The real question for leaders: is that pressure building capacity or simply depleting it?
Understanding What Resilience Actually Means
Resilient teams aren’t collections of individually tough people who simply endure more. They’re systems built on collective capabilities: shared psychological safety, distributed support, and the organisational conditions that allow people to recover from setbacks rather than accumulate them.
From our experience working with organisations, sustainable performance isn’t about finding people who can take more pressure. It’s about creating conditions where people can perform well without burning through the capacity that makes performance possible in the first place.
The Capabilities That Sustain Performance
Identifying What’s Already Working
The temptation when addressing resilience is to focus on problems, gaps, and what’s missing. But lasting resilience builds on strengths, not deficits. Every team, regardless of current challenges, has existing capabilities they’re already using to manage difficult situations.
Consider these questions:
- What does your team do well when facing tight deadlines?
- How do they support each other during demanding periods?
- What informal practices have emerged for managing stress or recovering from setbacks?
These questions help you recognise and amplify what’s already contributing to resilience.
Creating Space for Honest Conversation
Psychological safety directly predicts team resilience. Teams where people can acknowledge when they’re struggling, when they need support, or when something isn’t working adapt faster and recover more effectively than those where everyone pretends to be coping.
Psychological safety is built through specific leadership behaviours:
- Responding to problems without blame
- Treating mistakes as information rather than failures
- Demonstrating through action that vulnerability doesn’t carry professional risk
Distributing Support Across the System
One person, typically a manager, cannot be the sole source of support for an entire team. Resilient teams develop peer support networks where help flows in multiple directions, not just top-down.

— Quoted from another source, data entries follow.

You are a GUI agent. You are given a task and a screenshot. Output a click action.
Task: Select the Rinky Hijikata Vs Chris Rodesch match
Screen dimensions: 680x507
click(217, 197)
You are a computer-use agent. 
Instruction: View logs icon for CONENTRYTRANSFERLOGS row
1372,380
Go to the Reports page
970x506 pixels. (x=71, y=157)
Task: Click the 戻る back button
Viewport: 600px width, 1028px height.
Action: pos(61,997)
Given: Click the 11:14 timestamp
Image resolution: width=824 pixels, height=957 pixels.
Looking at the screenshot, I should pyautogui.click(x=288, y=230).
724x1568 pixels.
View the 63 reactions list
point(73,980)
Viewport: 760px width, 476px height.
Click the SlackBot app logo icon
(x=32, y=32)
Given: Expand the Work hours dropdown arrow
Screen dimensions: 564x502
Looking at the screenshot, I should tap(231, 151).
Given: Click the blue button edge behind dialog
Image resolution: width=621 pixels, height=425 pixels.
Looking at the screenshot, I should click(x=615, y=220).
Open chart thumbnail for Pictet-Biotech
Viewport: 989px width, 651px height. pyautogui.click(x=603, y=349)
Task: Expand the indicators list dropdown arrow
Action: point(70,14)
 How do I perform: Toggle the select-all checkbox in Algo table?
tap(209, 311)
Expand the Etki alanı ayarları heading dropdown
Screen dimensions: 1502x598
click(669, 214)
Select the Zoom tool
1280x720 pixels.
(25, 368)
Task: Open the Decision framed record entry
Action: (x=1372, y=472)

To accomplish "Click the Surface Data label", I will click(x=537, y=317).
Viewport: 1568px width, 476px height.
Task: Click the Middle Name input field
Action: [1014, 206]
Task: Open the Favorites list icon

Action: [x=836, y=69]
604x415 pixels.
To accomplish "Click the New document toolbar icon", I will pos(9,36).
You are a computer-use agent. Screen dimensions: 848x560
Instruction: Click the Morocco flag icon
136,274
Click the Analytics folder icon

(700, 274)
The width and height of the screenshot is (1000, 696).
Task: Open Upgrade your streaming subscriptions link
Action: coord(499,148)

This means creating opportunities for shared problem-solving, structured check-ins, and open discussion of challenges. It means building a culture where asking for help is seen as professional judgement, not inadequacy.
The Practical Work of Building Resilience
Managing Energy, Not Just Time
The dominant productivity metaphor treats people like machines: more input should produce more output. This misunderstands how human performance actually works.
People don’t operate at constant capacity. Cognitive function, emotional regulation, and physical energy fluctuate throughout the day and across weeks. Sustainable performance requires matching demands to available energy and creating genuine opportunities to recover.
Be strategic about when you ask for peak performance and ensure recovery follows intense effort.
Reconnecting Work to Meaning
In conversations with L&D leaders, we hear that stress and overload quickly erode people’s sense of meaning. When people lose sight of why their work matters, resilience depletes even when capability remains intact.
Leaders who sustain team resilience help people maintain the connection between daily work and meaningful impact. Consistently remind teams how their specific contributions connect to outcomes that matter — especially during demanding periods.
Building Recovery Into Rhythm
Recovery isn’t what happens after work is complete. For most teams, work is never fully complete. Waiting for a natural break means never actually recovering.
Resilient teams build recovery into their regular rhythm. This might mean:
- Protected time for focused work without meetings
- Clear expectations around after-hours communication
- Project timelines that acknowledge the need for breathing space between intense efforts
Making It Real
We speak with businesses regularly about building sustainable team performance. Our Leadership and Management programmes address the capabilities leaders need to support resilient teams: creating psychological safety, managing team energy strategically, and building support systems that don’t rely on heroic individual effort.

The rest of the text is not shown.